Street Wolf, a 16" wheel machine aimed at 6-7 year-olds was the most popular model, the others being Wild Cat, a 20" wheel bike for 7-9 year-olds, and Wolf Cub, a junior version with stabilisers. The latter set a new record for the most expensive bike ever sold with stabilisers, retailing at about £70 (= about £120 today).
3.4 TI decides to sell
Despite all these marketing initiatives, particularly the initial success of the Burner BMX range, things were not going too well for Raleigh’s hub gear division. In 1982, Sturmey-Archer made 400 workers redundant. Burners were not Grifters, and did not have hub gears: and although S-A introduced a specially strengthened BMX axle, nobody wanted to put three-speeds into a BMX. S-A ceased single-speed coaster brake production in 1982 and two years later Dynohubs were dropped, 46 years after their introduction. Furthermore, Britain’s long love affair with hub gears was waning. Derailleurs were getting better, cheaper and more fashionable. Even Raleigh’s women’s range made extensive use of derailleurs. But Sturmey-Archer was not encouraged to develop them and, although S-A had prototyped a seven-speed hub in 1973, TI was not prepared to invest in it. (Not until the mid 1990s, after Sachs and Shimano had introduced 7-speed hubs, did S-A market one.)

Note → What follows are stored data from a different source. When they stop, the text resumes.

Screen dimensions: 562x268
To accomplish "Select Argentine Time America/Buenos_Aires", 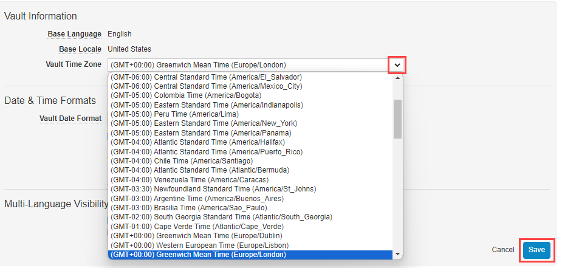I will click(x=197, y=199).
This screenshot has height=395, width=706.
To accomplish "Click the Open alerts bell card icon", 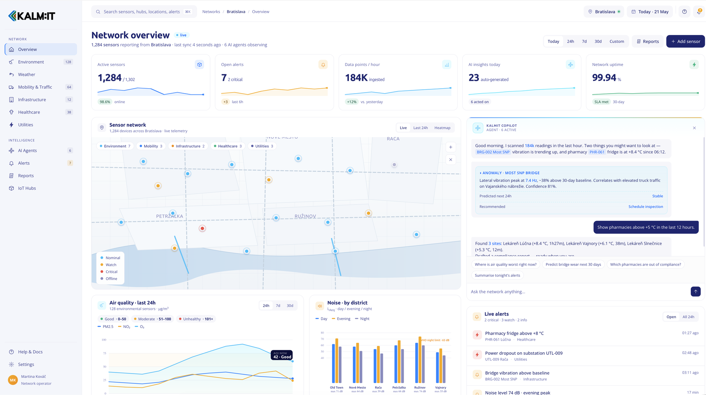I will (323, 65).

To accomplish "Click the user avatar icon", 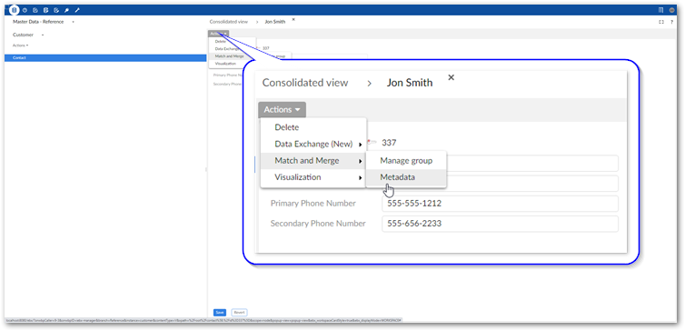I will [x=671, y=10].
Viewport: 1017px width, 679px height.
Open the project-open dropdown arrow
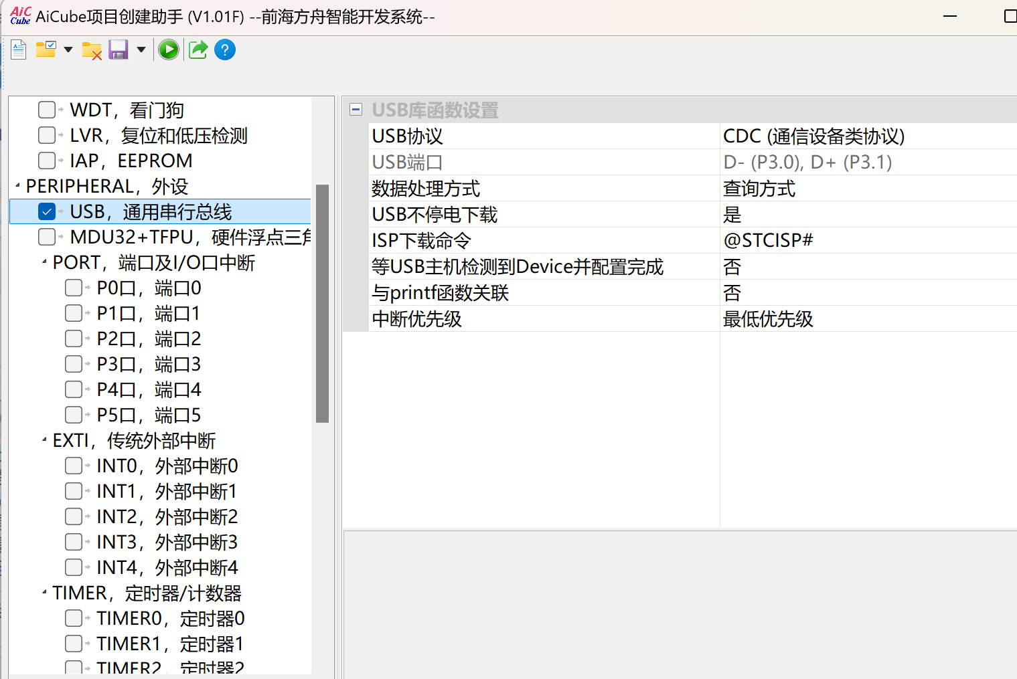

By 1985, Raleigh itself was suffering badly, as BMX rapidly died. Being essentially a bicycle designed for a seven-year-old but ridden by 7-17 year-olds, there was no moving up to bigger machines as riders grew. Everybody who wanted a Raleigh BMX bike bought it in the first two years. Thereafter Raleigh’s UK sales plummeted. By 1986, sales were 38% down on the 1983 peak. Moreover, initial sales of the Maverick range were disappointing.
This dip in sales was matched by the industry as a whole, but Tube Investments now lost patience with Raleigh. TI decided to sell the company and, on 1st April 1987, it was bought by Derby International.
TI’s 27-year ownership of Raleigh, under successive MD’s Leslie Roberts, Tom Barnsley, Ian Phillips, Rowley Jarvis and Bob Ing, had seen market share drop from 75% to 36%. Under TI, Raleigh was smothered: a relatively small division, unable to make important decisions without reference to higher authority. There was a feeling within Raleigh that its bosses were not really in charge. TI seemed more interested in filling in five-year plans, rather than making decisions. It was a huge conglomerate including not only industrial tubing but consumer products such as Creda cookers, Russell Hobbs kettles and Tower saucepans. TI did not see bicycles as being interesting or particularly profitable. They retained ownership of Reynolds tubing for a further decade, however.
3.5 Derby International
Derby was a private company, the name of which derived not from the rival cathedral city 20 miles west of Nottingham but from the American term for a bowler hat, as in the sense ‘top drawer’. Its founder was Edward Gottesman, an Anglo-American tax lawyer, domiciled in London for many years. It is somewhat ironic that, a century after a lawyer founded Raleigh, another lawyer should head the company purchasing it.
Gottesman, like Frank Bowden, was both entrepreneurial and interested in bicycles. He had heard that TI was keen to dispose of Raleigh and appreciated the value of the Raleigh brand, especially in America. Therefore, he got together with some associates, put in his own money and some from his colleagues, obtained the support of financial institutions and formed Derby. Being a tax lawyer, he registered the company in Luxembourg.
The banks required a chief executive officer with a proven record of accomplishment. Hence, Alan Finden-Crofts, formerly with Dunlop, was recruited. It is reported that, at his first meeting with Raleigh dealers, he said that he had sunk everything he personally owned into Raleigh. He wanted to make it clear that Raleigh was now a small company whose CEO had financial commitment.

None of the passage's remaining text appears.